Jewish extremists attack another Palestinian home / PHOTO

Israeli police blocked members of the Al-Kurd family from entering the area as a dozen Israeli men tossed belongings into the rain-swept yard.

Jewish extremists attack another Palestinian home / PHOTO

 

World Bulletin / News Desk

A group of Jewish extremists on Tuesday broke into the closed part of Al-Kurds house which owned by an 85-year-old Kurd woman in the Sheikh Jarrah neighborhood in occupied east Jerusalem, in a systematic campaign to drive them out of their homelands.



The house, built 10 years ago by the al-Kurd family, is the seventh this year to be siezed by Jewish settlers.

The extremists attacked the house, under Israeli military and police cover, while they aim to seize the house.



The houses in a Palestinian district now fly the "Israeli flag" and are covered by armed Israelis.

Israeli police blocked members of the Al-Kurd family from entering the area as a dozen Israeli men tossed belongings into the rain-swept yard.



"It's clear to me that this is another case of settlers taking the law into their own hands," said Rabbi Yehiel Grenimann of Rabbis for Human Rights, an Israeli group that opposes Palestinian home evictions and demolitions.

"It's just another step-by-step way of pushing them (the Palestinians) out," he said.



Grenimann said 29 members of the al-Kurd family lived in the house evicted on Tuesday.

The house is located within the neighborhood of 28 Jerusalemite houses at risk of deportation and expulsion, due to Jewish extremists claims of owning of the land on which the houses were built on.



"They can go to Syria, Iraq, Jordan. We are six million and they are billions," said Yehya Gureish, an Arabic-speaking Yemen-born Jew.

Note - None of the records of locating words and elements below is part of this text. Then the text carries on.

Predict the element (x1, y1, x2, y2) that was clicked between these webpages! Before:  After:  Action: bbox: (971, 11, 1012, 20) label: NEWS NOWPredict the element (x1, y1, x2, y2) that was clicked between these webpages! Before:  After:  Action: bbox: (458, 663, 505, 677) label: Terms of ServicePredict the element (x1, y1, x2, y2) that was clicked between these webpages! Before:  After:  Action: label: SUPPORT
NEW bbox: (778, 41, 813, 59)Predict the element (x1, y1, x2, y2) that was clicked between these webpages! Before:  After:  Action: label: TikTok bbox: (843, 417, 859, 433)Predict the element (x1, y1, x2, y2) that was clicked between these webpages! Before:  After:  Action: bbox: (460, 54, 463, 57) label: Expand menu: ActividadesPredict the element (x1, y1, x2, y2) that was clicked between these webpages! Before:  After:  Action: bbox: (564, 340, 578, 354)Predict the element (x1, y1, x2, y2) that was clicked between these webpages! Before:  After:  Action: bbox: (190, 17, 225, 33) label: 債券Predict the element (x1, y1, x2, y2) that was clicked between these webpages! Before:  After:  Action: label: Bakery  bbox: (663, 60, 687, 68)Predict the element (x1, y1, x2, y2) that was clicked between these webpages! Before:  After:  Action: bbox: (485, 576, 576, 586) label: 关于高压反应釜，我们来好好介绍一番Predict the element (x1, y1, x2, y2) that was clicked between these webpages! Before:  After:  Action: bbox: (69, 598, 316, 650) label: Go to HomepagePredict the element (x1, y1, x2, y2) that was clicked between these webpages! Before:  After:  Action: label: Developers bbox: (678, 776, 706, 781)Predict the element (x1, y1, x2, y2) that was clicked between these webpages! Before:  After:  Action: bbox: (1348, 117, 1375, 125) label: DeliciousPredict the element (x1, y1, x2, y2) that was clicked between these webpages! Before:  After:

"This land is Israel. We are in Israel. God gave this land to the Jews. The Torah tells us so. You want war? Declare war on God, not on us," he said.



"I am Jerusalemite, a Palestinian. I didn't come from all over the world," said Rifka al-Kurd, who had the house built 10 years ago for her married daughter.

A group of Orthodox Jewish extremists watched the scene from the rooftop of a nearby house they also siezed in early August, on the same day as its Palestinian residents were removed out onto the street. An Israeli flag fluttered from the roof.



Also watching were members of the al-Ghawi family, who have symbolically camped on the sidewalk next to their former home for three months in a protest against removal. Their tent was broken up by Israeli police last week but they set it up again.

The home takeover was filmed by an activist from the International Solidarity Movement, whose video includes some cursing and a brief scuffle.



All these removals continue although the United States and the United Nations said have demanded Israel stop removing Palestinians in East Jerusalem or demolishing their homes.